Is it possible to run batch train on a file

From documentation it seems that batch-train expects the dataset to be in the DB right now, is there a way to train directly on a jsonl datafile? Alternatively it’s not super hard to dump the file to the DB as a dataset, but maybe there’s a way around the extra step…

The batch train recipes are especially optimised for running quick experiments and for training with sparse annotations, i.e. binary annotations collected with recipes like ner.teach. That’s also why they work on datasets, since this is usually where those annotations are stored.

If you want to train a model from an existing dataset you already have (like, from a different source), it might be easier to use spaCy directly. See the training docs and spacy train for details. Alternatively, you could import your data into a Prodigy dataset, or write your own custom version of the recipe that loads from a file or a different source.

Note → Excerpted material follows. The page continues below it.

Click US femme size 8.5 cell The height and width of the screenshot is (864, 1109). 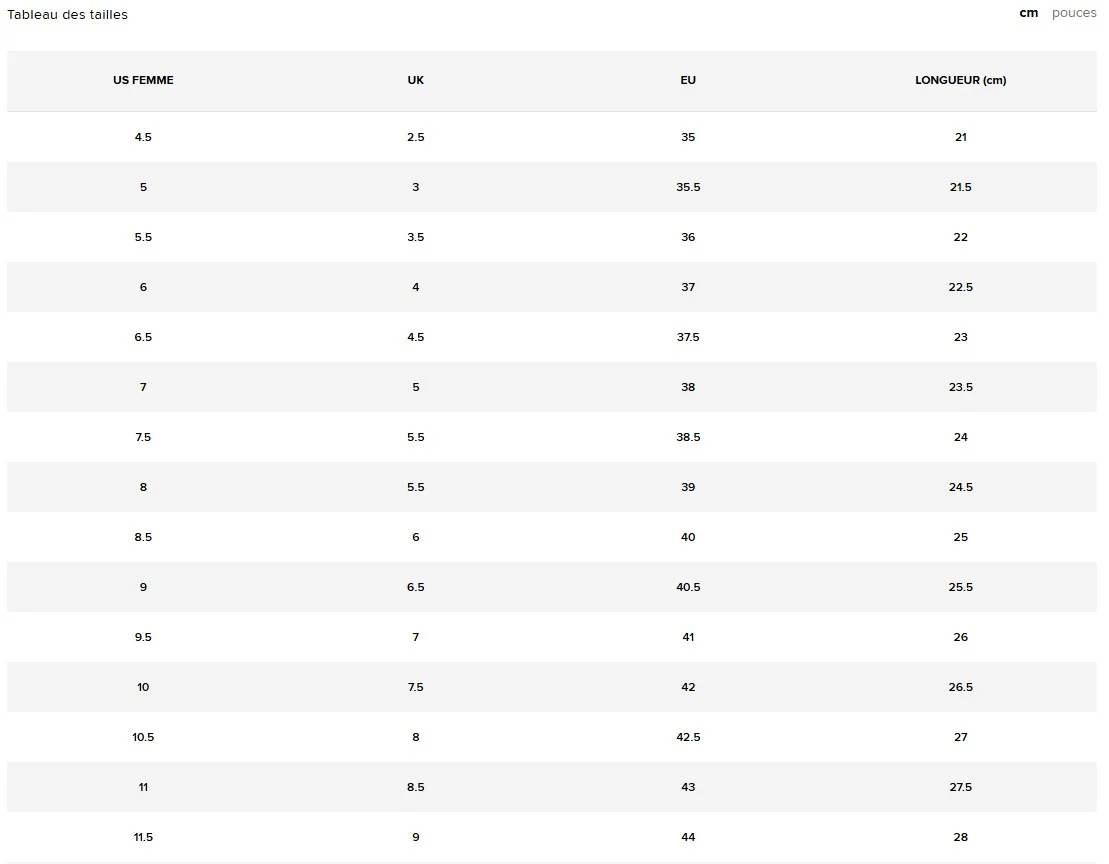coord(143,537)

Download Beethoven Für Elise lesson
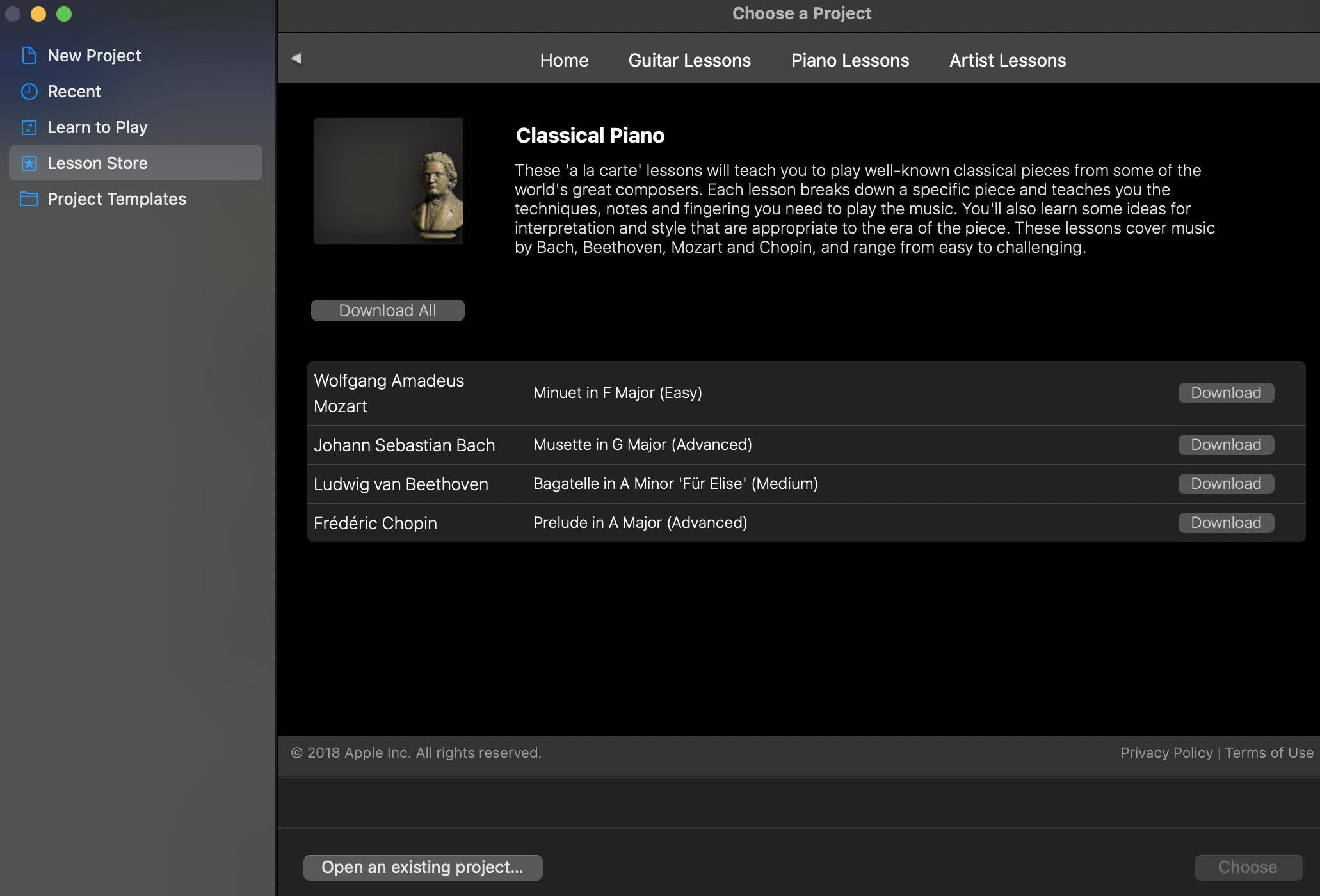(1225, 484)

The use case is when we do consensus labeling for small-ish datasets by spinning up multiple prodigy instances on the same input file (one per labeler) and then consolidating the results into a single data file to run prodigy batch train on. Spacy training looks quite a bit more involved, but custom recipe or feeding data back into the DB are definitely solid options. Just wanted to make sure I’m not missing something obvious before doing that.

Ah yeah, that makes sense. It’s true that we currently don’t have a very smooth workflow for consolidating multiple datasets (that’s definitely something we want to add in the future). For now, I think the best solution would be a script that loads the datasets from the DB, merges them, (possibly validates them accordiong to your criteria?) and then adds them to a combined dataset.